O que foi a Rede Solidária e o que ligou as ONG à Internet

Criada em abril de 2001, ligou mais de 200 organizações não governamentais à rede RCTS: um capítulo documentado da inclusão digital portuguesa.

Espaço comunitário com computadores de acesso público.
Fotografia ilustrativa gerada para a revista.

A Rede Solidária foi a resposta portuguesa, no virar do século, a uma pergunta concreta: como ligar à Internet as organizações não governamentais que trabalham com cidadãos com necessidades especiais? Criada em abril de 2001, era descrita pela página da época como «constituída por mais de 200 organizações não governamentais de cidadãos com necessidades especiais e/ou de apoio a grupos destes cidadãos», e era apoiada pela UMIC – Agência para a Sociedade do Conhecimento, I.P., através do Programa Acesso. A sua história confunde-se com a da infraestrutura que a tornou possível: a RCTS – Rede Ciência, Tecnologia e Sociedade.

As raízes de 1997: quando a rede da ciência se abriu à sociedade

A Rede Solidária não nasceu do nada. Segundo a própria página que a apresentava, tinha «raízes na reformulação realizada em 1997 da Rede de Ciência e Educação», então gerida pela FCCN – Fundação para a Computação Científica Nacional.
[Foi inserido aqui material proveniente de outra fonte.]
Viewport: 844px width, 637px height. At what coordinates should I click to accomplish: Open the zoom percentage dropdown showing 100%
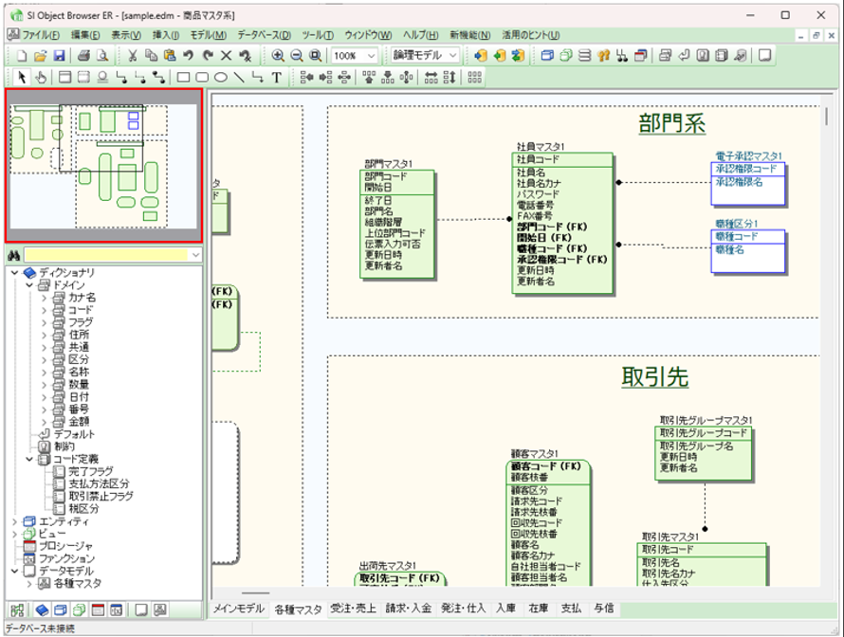pyautogui.click(x=371, y=55)
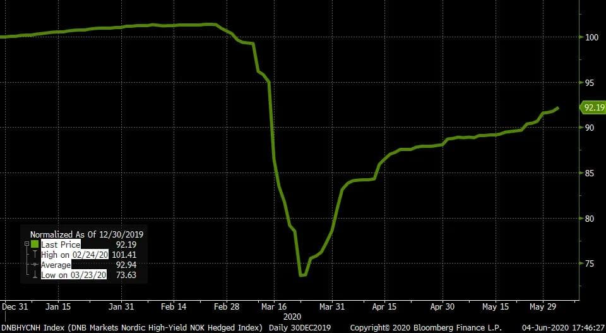Select the Average marker icon in legend
The image size is (606, 333).
35,265
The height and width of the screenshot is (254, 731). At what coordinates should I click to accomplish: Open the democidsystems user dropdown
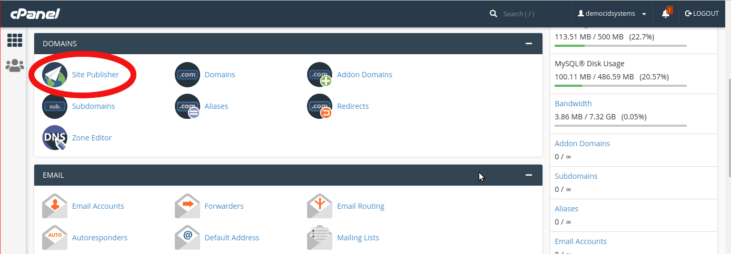pyautogui.click(x=611, y=14)
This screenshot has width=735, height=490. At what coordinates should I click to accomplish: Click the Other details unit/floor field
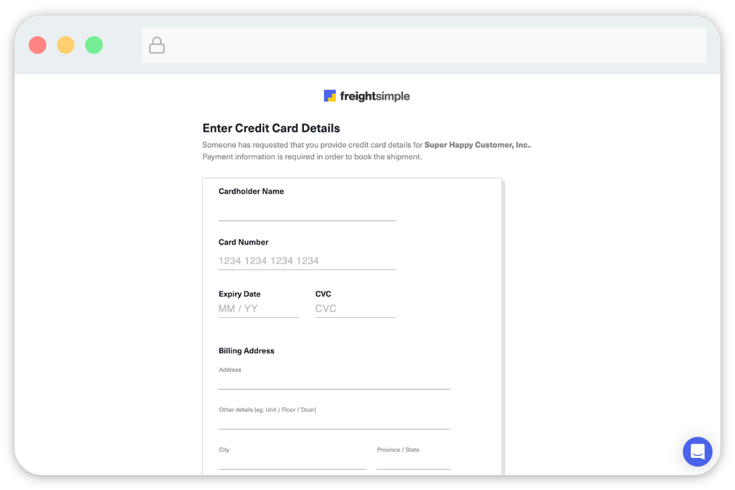tap(334, 421)

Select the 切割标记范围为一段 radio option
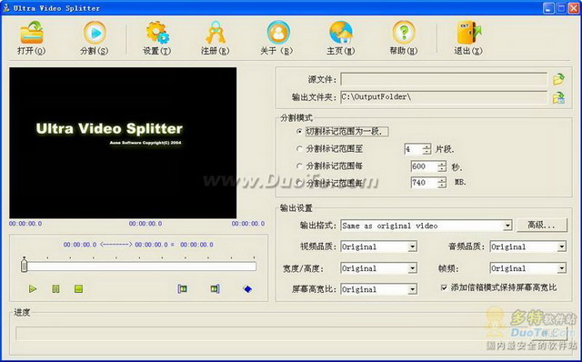click(x=299, y=132)
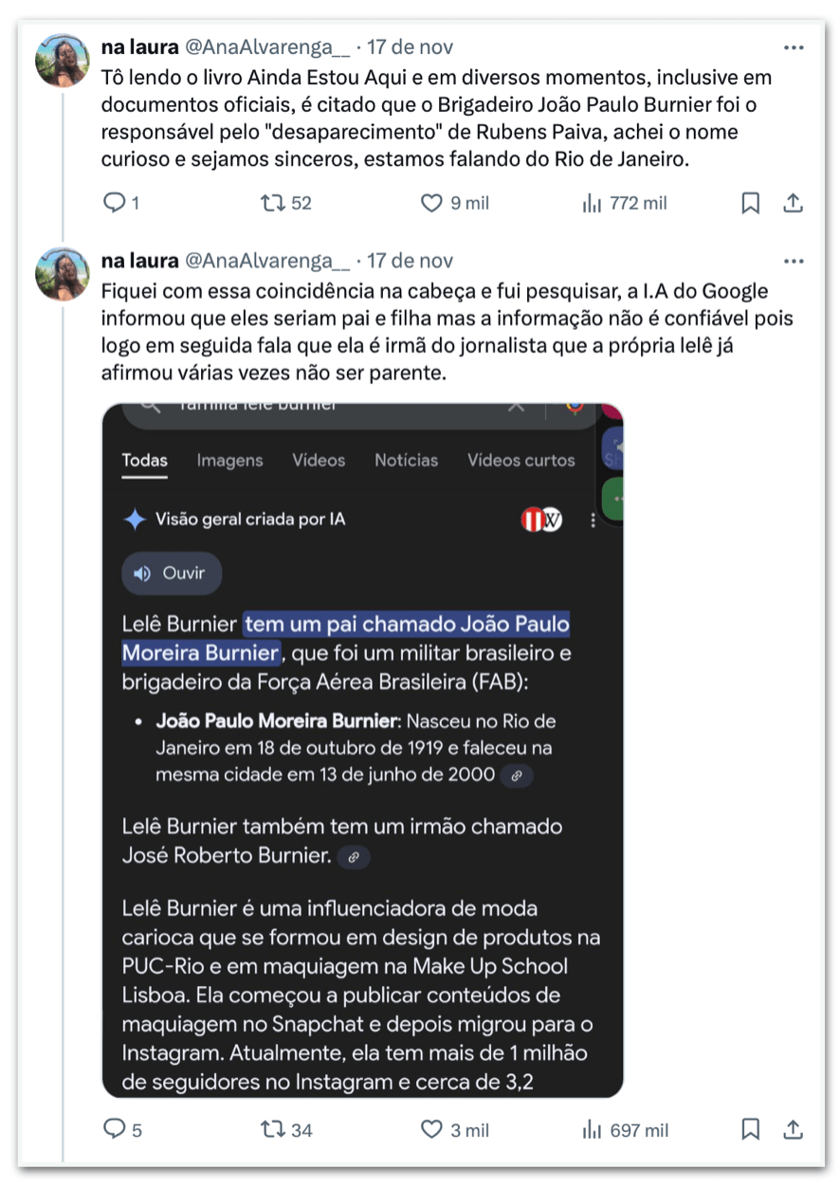The image size is (840, 1187).
Task: Open more options on the first tweet
Action: point(794,47)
Dessa reformulação nasceu a RCTS – Rede Ciência, Tecnologia e Sociedade — e o «Sociedade» acrescentado ao nome não era decorativo: a rede «passou a disponibilizar conectividade eletrónica e acesso à Internet a essas instituições», isto é, a entidades fora do circuito estrito das universidades e dos laboratórios. Contamos a história dessa infraestrutura no texto sobre a RCTS.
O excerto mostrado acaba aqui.